The primary end point of the study was the development of de novo CKD stage 3b (eGFR <45 mL/min/1.73m2). Secondary end points included de novo CKD stage 3a (eGFR <60) and de novo stage CKD 4 (eGFR <30).

Of note, the researchers also found that increasing BMI (HR, 1.03; P = .002), coronary artery disease (CAD; HR, 1.70; P = .01), and type 2 diabetes (HR, 1.40; P = .03) were also independent risk factors for de novo CKD stage 3b disease.
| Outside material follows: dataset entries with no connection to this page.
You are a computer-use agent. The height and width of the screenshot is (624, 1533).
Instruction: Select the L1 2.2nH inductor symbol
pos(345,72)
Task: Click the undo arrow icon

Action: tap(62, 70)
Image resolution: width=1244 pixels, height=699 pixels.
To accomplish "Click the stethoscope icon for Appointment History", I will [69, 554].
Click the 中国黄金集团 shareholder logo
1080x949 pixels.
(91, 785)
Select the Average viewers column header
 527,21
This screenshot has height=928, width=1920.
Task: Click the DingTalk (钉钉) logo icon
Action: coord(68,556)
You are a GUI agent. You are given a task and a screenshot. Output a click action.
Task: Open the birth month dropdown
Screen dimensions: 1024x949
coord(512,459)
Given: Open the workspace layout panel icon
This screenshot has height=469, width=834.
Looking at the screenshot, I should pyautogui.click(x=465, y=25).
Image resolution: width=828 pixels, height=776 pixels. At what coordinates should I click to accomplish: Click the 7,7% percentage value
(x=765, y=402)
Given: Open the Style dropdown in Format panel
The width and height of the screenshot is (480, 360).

Increasing BMI (HR, 1.03; P = .002) and CAD (HR, 1.9; P = .015) were also risk factors for de novo CKD stage 3a disease.

Regarding next steps, Nguyen said, “We’re looking into more granular data to differentiate between the different continuous age groups and potentially determine what could be a specific age threshold we could recommend that would be best to pursue less aggressive forms of management.”

Reference

Nguyen MV, Walia A, Saidian A, et al. Impact of Age on Functional Decline Following Radical Nephrectomy: Analysis of the International Marker Consortium for Renal Cancer (INMARC). Presented at: Society of Urologic Oncology 23rd Annual Meeting; November 30-December 2; San Diego, California. Abstract 141.